Exercise description:
Two lines mark the range in the entries below: the one holding "Viewport: 887px width, 500px height." and the one holding "Task: Open Premier League quick link". Set down those two and all lines between them, exactly.

[Collected data entries]
+--

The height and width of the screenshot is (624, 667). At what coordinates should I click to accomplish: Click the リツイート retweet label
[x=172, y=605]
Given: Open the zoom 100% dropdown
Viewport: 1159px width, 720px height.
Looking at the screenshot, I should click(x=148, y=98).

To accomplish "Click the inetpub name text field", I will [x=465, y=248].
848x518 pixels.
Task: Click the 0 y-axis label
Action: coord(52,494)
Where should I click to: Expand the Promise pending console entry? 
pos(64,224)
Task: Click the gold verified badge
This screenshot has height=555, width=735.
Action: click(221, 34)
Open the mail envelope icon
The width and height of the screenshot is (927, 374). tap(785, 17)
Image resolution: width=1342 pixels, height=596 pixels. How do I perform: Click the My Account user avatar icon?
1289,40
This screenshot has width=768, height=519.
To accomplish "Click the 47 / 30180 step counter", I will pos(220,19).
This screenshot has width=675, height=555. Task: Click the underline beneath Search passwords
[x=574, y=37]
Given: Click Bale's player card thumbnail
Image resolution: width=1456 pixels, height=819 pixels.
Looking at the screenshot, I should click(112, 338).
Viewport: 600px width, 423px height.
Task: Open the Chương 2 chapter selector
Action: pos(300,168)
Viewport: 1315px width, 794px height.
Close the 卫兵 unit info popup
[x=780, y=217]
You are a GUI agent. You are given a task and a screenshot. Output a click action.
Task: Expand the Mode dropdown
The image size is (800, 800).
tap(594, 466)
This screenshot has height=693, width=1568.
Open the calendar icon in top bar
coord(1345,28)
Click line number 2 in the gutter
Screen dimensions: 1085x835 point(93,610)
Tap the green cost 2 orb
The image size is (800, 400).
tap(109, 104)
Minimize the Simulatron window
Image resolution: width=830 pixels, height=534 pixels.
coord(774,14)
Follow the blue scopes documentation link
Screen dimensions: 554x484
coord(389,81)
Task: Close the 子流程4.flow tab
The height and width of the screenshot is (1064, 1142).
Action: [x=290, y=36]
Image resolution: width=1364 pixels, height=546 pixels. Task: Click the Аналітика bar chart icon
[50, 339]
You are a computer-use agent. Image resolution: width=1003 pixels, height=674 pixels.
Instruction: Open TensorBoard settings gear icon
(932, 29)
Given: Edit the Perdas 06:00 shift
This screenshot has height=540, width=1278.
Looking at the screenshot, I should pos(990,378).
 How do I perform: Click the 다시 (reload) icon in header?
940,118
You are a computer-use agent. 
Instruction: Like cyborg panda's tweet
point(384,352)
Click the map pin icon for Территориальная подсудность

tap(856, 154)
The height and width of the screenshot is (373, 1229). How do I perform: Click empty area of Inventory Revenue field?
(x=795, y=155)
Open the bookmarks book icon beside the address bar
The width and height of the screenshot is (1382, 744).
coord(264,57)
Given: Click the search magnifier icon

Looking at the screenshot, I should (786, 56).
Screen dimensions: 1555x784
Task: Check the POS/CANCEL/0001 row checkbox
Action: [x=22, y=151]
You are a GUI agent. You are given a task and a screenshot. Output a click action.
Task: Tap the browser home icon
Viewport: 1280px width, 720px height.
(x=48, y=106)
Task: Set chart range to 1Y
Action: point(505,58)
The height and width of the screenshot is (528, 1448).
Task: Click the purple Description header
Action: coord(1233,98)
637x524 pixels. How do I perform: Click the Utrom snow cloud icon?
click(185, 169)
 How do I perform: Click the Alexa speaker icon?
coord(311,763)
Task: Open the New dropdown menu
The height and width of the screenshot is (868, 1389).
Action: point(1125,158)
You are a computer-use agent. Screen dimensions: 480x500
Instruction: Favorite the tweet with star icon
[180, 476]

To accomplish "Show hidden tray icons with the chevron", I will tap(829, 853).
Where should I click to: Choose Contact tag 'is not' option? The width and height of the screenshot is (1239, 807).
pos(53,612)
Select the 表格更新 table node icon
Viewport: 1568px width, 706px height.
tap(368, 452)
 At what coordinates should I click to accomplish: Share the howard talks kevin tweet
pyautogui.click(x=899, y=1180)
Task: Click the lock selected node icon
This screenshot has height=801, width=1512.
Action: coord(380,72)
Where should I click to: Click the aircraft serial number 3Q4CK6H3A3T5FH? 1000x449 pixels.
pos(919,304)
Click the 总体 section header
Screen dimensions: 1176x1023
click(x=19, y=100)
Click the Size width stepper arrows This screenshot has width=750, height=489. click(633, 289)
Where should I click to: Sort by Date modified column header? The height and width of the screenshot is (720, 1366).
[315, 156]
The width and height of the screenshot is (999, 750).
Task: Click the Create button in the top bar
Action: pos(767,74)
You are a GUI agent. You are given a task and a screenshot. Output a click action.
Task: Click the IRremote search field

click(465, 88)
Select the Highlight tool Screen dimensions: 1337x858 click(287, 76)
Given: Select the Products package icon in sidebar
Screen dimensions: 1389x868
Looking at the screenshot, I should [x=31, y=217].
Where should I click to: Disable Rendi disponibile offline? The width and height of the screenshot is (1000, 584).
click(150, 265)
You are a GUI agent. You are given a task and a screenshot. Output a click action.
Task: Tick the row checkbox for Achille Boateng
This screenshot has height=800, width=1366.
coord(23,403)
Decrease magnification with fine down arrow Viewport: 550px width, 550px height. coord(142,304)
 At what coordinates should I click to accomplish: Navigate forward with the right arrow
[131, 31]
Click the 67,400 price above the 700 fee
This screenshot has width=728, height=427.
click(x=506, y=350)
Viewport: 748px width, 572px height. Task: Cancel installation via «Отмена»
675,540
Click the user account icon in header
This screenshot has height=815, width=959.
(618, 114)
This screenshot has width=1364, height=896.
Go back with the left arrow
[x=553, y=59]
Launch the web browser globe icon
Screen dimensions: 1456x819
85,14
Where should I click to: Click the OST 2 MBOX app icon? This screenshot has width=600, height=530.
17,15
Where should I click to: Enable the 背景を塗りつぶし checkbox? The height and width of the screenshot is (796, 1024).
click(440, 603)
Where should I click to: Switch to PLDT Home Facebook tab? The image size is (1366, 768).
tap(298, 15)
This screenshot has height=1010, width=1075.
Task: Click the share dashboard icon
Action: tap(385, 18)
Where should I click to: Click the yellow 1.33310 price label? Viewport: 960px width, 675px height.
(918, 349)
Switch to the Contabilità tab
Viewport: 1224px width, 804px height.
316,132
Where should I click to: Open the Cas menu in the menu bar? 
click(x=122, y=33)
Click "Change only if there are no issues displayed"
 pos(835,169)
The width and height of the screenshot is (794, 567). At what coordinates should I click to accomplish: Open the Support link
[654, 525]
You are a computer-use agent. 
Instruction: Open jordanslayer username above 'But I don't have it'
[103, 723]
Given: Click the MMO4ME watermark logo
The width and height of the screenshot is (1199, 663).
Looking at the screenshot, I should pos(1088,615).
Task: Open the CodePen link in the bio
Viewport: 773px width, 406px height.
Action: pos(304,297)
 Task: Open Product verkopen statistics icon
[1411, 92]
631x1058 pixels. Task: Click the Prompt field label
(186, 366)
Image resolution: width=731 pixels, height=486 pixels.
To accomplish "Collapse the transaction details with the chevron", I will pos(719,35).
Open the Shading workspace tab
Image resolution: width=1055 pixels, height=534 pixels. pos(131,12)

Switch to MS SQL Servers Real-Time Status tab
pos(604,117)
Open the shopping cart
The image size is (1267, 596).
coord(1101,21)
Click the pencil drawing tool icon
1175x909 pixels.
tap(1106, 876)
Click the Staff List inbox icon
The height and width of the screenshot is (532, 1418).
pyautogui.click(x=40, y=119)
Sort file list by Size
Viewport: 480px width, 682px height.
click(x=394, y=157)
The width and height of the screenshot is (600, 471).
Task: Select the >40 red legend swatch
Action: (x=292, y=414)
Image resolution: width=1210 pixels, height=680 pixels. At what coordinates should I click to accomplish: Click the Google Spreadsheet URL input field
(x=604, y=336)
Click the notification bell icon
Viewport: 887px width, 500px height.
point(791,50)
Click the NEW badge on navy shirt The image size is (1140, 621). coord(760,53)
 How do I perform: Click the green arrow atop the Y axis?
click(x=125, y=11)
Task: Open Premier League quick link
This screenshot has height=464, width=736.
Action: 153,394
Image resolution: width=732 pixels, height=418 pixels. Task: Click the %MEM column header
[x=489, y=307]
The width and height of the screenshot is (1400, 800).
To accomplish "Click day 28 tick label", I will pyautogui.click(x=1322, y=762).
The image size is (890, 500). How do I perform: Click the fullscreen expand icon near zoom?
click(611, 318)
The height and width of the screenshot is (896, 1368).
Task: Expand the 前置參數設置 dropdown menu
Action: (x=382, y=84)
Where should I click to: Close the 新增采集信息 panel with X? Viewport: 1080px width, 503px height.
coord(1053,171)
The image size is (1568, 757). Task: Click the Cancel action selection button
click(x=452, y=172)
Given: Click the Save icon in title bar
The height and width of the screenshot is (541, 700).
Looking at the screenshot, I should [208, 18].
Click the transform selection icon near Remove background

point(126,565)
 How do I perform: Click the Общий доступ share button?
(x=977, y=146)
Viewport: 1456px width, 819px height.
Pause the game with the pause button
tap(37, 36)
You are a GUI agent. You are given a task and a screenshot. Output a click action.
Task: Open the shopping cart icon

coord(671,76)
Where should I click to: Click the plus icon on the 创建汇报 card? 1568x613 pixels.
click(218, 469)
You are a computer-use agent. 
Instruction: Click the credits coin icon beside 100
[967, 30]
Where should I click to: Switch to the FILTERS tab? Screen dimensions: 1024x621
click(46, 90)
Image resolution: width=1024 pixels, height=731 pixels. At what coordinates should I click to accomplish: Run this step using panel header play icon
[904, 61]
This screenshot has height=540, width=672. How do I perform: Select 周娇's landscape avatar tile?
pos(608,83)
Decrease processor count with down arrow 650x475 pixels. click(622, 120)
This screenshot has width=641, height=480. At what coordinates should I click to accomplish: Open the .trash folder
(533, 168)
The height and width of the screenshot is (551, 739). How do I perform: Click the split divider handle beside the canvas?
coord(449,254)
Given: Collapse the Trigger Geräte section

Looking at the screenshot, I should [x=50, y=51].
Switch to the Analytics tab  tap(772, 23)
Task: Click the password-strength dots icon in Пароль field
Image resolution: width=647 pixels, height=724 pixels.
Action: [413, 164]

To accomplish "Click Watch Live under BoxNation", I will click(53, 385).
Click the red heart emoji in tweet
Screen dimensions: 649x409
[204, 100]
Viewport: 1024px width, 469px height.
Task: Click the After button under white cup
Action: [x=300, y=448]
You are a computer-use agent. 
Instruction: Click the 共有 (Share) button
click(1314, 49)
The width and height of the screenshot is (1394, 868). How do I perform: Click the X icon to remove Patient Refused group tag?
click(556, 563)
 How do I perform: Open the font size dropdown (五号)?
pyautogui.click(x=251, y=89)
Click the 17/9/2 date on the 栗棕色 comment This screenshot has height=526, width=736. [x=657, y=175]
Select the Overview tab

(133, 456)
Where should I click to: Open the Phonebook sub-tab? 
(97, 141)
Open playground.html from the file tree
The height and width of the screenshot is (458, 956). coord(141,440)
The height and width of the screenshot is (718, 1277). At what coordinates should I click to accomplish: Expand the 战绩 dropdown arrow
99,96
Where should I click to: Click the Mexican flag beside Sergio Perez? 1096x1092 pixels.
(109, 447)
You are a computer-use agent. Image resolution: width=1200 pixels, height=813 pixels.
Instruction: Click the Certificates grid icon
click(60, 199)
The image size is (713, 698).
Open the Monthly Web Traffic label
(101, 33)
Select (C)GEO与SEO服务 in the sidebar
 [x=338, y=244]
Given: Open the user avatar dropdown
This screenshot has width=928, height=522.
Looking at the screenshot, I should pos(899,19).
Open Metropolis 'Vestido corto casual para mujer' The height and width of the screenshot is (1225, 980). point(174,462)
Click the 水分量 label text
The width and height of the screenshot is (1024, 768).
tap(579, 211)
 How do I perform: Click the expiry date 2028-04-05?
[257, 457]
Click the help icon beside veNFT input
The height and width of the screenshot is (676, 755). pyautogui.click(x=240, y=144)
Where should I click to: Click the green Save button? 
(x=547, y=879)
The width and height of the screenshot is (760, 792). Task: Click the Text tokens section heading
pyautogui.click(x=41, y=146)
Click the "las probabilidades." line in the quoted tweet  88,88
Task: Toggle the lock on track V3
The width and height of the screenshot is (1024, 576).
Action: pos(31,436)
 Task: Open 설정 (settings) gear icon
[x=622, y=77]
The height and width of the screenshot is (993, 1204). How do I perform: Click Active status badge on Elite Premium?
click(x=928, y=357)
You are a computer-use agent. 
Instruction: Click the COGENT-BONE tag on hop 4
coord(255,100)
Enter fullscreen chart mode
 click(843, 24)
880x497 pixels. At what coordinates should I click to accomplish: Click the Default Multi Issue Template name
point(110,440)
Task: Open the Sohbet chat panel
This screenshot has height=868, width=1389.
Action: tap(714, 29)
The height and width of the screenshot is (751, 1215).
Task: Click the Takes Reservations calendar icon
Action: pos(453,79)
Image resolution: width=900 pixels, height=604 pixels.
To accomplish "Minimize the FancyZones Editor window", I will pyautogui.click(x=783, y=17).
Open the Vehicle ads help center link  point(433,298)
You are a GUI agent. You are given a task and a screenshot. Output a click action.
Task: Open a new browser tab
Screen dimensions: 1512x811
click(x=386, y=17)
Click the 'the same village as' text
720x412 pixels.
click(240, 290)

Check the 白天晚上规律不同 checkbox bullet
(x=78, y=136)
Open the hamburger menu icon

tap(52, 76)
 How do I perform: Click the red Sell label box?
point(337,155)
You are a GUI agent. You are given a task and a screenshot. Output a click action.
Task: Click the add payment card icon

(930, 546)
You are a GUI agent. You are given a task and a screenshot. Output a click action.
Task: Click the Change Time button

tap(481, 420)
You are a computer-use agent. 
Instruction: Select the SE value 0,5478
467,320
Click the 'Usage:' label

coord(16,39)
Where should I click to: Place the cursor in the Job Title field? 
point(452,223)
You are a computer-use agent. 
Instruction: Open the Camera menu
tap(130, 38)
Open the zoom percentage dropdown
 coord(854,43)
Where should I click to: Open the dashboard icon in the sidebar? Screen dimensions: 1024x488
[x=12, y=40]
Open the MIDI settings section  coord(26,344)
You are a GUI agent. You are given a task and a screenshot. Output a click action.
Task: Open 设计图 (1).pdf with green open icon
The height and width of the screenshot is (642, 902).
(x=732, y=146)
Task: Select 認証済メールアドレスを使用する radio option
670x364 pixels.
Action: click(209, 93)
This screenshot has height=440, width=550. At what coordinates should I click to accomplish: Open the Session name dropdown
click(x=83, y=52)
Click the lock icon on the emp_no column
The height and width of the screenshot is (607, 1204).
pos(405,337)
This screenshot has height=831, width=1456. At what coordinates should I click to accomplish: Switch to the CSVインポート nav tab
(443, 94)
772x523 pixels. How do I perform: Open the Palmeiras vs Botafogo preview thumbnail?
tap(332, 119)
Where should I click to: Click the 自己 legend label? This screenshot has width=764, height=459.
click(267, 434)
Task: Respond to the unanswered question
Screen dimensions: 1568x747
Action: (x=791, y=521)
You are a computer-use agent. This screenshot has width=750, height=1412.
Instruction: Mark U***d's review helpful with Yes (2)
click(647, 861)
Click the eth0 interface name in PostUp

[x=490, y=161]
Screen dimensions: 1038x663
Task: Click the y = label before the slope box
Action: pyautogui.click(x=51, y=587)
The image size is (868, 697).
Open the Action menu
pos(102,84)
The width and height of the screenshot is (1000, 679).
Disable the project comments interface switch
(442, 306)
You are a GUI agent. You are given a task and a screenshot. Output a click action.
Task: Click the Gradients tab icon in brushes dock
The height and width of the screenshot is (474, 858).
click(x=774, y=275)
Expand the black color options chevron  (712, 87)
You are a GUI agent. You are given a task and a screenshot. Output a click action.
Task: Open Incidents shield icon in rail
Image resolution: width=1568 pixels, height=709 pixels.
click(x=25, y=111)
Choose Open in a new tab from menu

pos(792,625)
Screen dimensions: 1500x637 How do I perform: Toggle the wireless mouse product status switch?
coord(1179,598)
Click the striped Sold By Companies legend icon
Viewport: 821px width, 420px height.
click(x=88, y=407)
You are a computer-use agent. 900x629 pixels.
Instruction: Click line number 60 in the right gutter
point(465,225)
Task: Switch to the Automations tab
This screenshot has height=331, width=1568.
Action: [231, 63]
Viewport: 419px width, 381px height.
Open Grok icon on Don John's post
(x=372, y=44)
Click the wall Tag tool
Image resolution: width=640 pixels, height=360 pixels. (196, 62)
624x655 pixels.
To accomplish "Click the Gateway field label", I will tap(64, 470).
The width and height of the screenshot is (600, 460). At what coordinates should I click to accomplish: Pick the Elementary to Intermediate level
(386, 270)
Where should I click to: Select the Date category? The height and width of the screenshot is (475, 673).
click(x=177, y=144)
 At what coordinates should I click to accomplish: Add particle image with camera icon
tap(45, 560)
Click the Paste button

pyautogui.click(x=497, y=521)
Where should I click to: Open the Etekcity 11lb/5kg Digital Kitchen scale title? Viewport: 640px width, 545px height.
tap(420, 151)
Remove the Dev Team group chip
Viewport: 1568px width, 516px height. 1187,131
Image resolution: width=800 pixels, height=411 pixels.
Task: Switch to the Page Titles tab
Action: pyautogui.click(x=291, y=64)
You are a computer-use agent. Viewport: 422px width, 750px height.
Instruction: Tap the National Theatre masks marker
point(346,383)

+--

Answer to this problem:
Viewport: 887px width, 500px height.
point(791,50)
Click the NEW badge on navy shirt The image size is (1140, 621). coord(760,53)
 How do I perform: Click the green arrow atop the Y axis?
click(x=125, y=11)
Task: Open Premier League quick link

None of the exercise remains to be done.